----- Provided passage -----
We’re happy to recognize the winners of Spring 2016 Fly Fishing Photo Contest.

[I am sorry about the first announcement and I have to update the winners based on the disqualification of a photo. A quick reminder this was free contest with no entry fees and intended to be a fun way of sharing our fly fishing adventure this past spring. The best effort was put in here with the time and resources available to run this contest. Paflyfish is a community of volunteers helping each other out. I always appreciate everyone who understands this and offers constructive support to the site, mods, members and me. Thank you and congratulations to the winners.]


1st Place – Brookie Release by Jay348



2nd Place - Fun at The Run by JG63


3rd Place – Muskie by slay12345



Prizes for the winners include: A two-night stay this fall at Harman Luxury Log Cabins, Allen Fly Fishing is offering one of their just recently announced Atlas Fly Reels and shirt from their Exterus line of apparel, or Orvis Plymouth Meeting Store is providing a fly fishing pack.
----- Source information -----
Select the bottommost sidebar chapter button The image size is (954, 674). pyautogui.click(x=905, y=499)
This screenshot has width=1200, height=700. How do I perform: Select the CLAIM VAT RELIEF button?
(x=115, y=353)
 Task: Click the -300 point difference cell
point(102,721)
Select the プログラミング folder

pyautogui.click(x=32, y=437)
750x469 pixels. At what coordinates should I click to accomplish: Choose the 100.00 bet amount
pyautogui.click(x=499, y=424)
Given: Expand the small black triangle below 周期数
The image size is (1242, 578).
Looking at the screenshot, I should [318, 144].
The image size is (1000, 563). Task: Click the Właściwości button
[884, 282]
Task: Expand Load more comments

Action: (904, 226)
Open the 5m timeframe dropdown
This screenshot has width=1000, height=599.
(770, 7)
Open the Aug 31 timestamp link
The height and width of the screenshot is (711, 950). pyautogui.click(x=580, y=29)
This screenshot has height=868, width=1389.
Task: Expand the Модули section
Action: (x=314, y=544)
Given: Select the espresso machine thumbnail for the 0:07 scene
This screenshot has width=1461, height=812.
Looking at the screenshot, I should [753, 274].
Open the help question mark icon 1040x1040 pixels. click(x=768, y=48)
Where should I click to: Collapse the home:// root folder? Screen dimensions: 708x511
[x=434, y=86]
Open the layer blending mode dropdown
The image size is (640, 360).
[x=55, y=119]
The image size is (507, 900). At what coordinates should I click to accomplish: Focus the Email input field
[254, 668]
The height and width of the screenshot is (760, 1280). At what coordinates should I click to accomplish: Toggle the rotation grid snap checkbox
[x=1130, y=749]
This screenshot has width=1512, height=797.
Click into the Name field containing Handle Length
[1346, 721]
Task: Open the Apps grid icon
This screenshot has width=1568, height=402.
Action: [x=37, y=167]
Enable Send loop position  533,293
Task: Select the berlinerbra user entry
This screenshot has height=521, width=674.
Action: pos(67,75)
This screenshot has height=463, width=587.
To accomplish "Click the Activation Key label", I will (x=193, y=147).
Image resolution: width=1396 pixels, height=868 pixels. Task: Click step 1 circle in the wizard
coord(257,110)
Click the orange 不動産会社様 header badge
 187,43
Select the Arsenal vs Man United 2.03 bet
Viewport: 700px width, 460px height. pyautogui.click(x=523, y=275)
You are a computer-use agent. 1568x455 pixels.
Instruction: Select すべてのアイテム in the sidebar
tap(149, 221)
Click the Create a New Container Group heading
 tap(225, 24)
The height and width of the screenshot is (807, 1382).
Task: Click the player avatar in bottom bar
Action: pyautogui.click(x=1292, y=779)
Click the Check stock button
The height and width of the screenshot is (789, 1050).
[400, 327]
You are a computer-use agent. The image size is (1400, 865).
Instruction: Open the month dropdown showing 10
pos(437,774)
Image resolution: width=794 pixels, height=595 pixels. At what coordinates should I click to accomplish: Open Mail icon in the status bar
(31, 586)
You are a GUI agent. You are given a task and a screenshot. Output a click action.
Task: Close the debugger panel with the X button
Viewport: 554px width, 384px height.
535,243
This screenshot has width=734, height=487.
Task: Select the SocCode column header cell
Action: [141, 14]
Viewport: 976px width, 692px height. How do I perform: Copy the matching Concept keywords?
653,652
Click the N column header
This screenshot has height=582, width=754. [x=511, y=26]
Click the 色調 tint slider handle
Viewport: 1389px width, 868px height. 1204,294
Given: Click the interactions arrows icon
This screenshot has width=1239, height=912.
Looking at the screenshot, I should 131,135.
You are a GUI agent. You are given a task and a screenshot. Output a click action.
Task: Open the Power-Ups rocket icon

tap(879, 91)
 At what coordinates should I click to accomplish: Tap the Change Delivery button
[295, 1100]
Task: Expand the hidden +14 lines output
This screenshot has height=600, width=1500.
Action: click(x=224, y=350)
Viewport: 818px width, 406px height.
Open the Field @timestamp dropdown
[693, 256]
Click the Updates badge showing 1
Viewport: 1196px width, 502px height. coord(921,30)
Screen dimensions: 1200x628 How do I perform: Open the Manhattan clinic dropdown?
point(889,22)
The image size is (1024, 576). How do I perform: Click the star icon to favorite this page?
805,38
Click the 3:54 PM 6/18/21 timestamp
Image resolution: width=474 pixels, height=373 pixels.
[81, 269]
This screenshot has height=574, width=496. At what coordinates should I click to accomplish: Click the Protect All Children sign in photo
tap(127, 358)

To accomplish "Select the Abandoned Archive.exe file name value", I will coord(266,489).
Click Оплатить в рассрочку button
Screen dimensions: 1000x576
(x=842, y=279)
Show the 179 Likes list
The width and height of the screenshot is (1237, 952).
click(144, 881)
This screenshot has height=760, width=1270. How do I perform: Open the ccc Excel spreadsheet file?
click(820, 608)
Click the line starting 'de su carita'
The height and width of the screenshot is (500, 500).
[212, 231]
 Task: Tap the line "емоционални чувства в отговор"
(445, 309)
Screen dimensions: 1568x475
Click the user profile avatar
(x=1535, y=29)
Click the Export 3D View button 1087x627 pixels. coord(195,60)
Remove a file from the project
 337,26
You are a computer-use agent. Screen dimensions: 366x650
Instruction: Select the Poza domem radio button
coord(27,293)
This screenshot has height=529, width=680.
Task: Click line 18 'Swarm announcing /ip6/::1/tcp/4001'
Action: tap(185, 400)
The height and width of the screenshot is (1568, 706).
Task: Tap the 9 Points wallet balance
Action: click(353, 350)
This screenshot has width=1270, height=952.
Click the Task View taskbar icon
-----
* _Instructions for the task_
Answer these questions about the contest announcement.
(a) How much did it cost to enter the contest?
(b) What was the title of the 2nd place photo, and who entered it?
(c) What prize is the Orvis Plymouth Meeting Store providing?

* _Written response_
(a) Nothing. It was a free contest with no entry fees.
(b) "Fun at The Run," by JG63.
(c) A fly fishing pack.